From Michelle Lancaster

We all know that our neighborhood is the hippest in the city, given our plethora of amazing shops, bars, restaurants, galleries and music venues. But somewhere in the hazy moments after an opening, followed by too many cocktails at a bar and late night half-smokes, we may forget what makes the neighborhood truly spectacular – the really fascinating people living here!

In this new ongoing series on Interesting Borderstanis (got a better title?), we’ll profile some of the unique, inspiring and downright interesting folks that are all around you.

Julie Mason: reporter, dog owner and Borderstani. (Luis Gomez Photos)

Meet Julie Mason

Meet Julie!
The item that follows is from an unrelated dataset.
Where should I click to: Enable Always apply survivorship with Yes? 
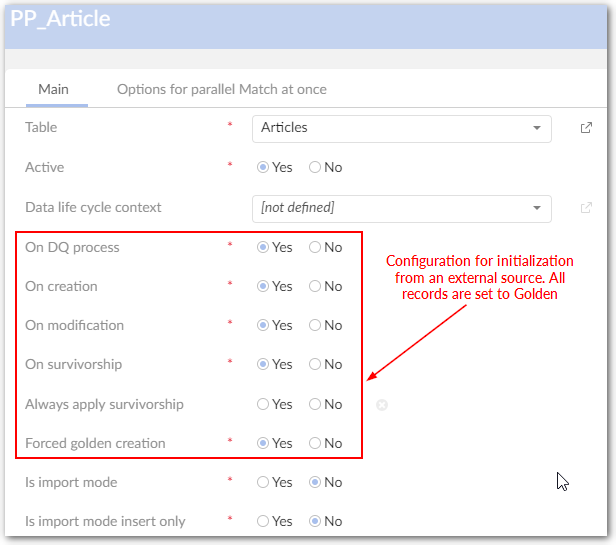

You may have read her coverage of the White House when she worked for the Houston Chronicle or locally at the Washington Examiner. Maybe you know her for her lovely scented doggy bags or perhaps, like me, you are simply dying to feed her a steady stream of cava cocktails until she spills the beans on state secrets and hanging out with Ian MacKaye.

Here’s Julie in her own words.

When and why did you first move to D.C?

I went to AU in the 80s – the best time for music in DC, during the old hardcore days – and I left in 1988 to work in Texas but always had it in my head to move back. I finally got the chance in early 2001 when my newspaper transferred me to the Washington bureau.